How ironic that the church could produce such moments of transcendence, while committing a continuous sin against humanity throughout history. I’ve seen and heard in real time, as well as in stories and pictures, of the brutality that we human beings have committed, often in the name of God. I’m sad at Christmas because I miss my parents, and I feel sad that I love the Christmas story but distrust the churches that claim custodianship of it. Many of their teachings set my teeth on edge because I see so much injustice in them. I can’t stand injustice. Especially my own judgmental nature, based as it is on a sense of right and wrong. I don’t deny there is a right and wrong. I just don’t see a way of living without dealing personally (following Dostoyevsky’s lead) with crime and punishment.
Such dealing,
however, makes me an accessory to the crime with every punishment I can
devise. I am, now and forever, a
bleeding heart. There is a way out of a bleeding heart, so to speak. The practice of meditation learned in Japanese
Zen temples allows me to reach deeply into that heart for a glimpse of the “Not
Two,” a state of perfect identification with all being. But I am practical. I see the results of
actions and cannot shut up if I find them unjust.
In the 1950s I was almost arrested in a little Alabama town
for inciting a rebellion among black citizens.
At Kyoto University in the ‘60s and the University of Washington in the
‘70s I actively protested the war in Vietnam. In 1970 I saw for myself that
communism in China had created a police state.
Ten years later I watched Chinese police carry off and abuse Buddhist
nuns in Tibet for demonstrating against the Chinese government’s treatment of
Tibetans. When I visited the Buddhist temples in Tibet destroyed by China’s Red
Guards, and learned of their torture and abuse of priests, I was enraged. At one point, for “assaulting” a Chinese
guide I was expelled from Lhasa and sent back to Cheng-du. I found it ironic
and ultimately unforgivable, that Chinese officials ordered the ethnic
cleansing of Tibet in the name of egalitarianism.

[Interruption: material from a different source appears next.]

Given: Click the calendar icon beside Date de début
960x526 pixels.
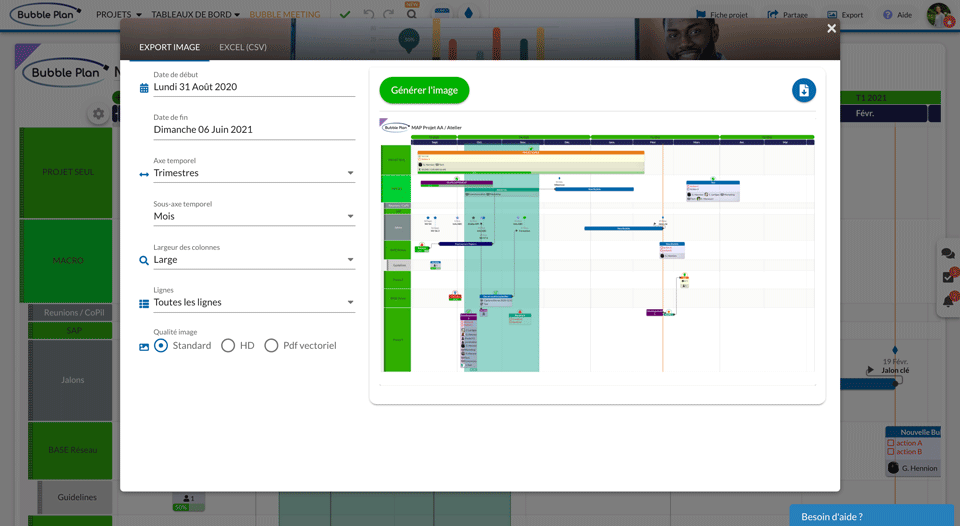Looking at the screenshot, I should click(144, 88).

I became aware of Japan in grade-school because growing up I was told the Japanese were doing terrible things to Americans. I hated them for their attack on Pearl Harbor, which I saw pictures of in magazines and newspapers. I was petrified with fear of such evil people. In my child’s mind I was afraid they were coming for me. But later, when I saw the destruction of Hiroshima and Nagasaki in newsreels, I cried for the Japanese. I went to the local library in December of 1945 and asked for all the books on Japan they had. Those books turned me into a student of that country for the rest of my life. I learned a lot about Japan. In 2011 the Japanese government, on behalf of Emperor Heisei, awarded me a medal for my fifty years of teaching about Japanese history.